Screenshot grounding data
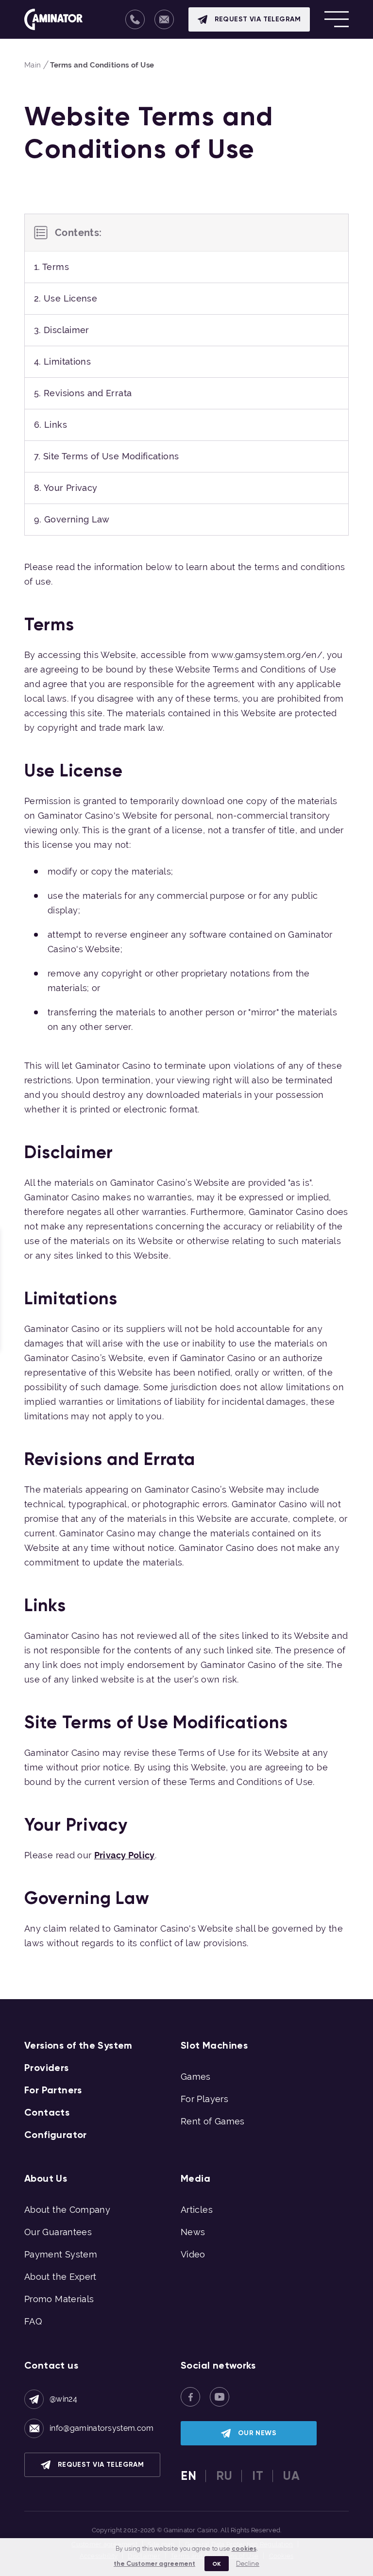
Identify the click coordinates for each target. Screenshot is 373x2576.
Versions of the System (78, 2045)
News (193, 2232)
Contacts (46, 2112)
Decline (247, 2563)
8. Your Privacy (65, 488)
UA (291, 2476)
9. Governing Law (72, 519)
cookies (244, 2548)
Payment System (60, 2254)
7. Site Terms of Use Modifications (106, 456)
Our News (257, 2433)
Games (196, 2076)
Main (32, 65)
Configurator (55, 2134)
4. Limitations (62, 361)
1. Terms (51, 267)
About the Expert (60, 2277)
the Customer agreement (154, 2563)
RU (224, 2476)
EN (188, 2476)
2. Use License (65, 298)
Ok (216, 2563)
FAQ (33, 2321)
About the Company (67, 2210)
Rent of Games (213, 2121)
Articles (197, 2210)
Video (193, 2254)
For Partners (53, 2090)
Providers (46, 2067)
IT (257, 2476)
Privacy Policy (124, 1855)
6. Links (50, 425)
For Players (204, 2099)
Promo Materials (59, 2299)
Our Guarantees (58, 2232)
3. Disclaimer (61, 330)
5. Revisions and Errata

■ **ACTIVITY**
Write out an exact transcription of the line with "For Partners (53, 2090)" and of each line after it; stop at the end of the records.

■ **TASK RESPONSE**
For Partners (53, 2090)
Providers (46, 2067)
IT (257, 2476)
Privacy Policy (124, 1855)
6. Links (50, 425)
For Players (204, 2099)
Promo Materials (59, 2299)
Our Guarantees (58, 2232)
3. Disclaimer (61, 330)
5. Revisions and Errata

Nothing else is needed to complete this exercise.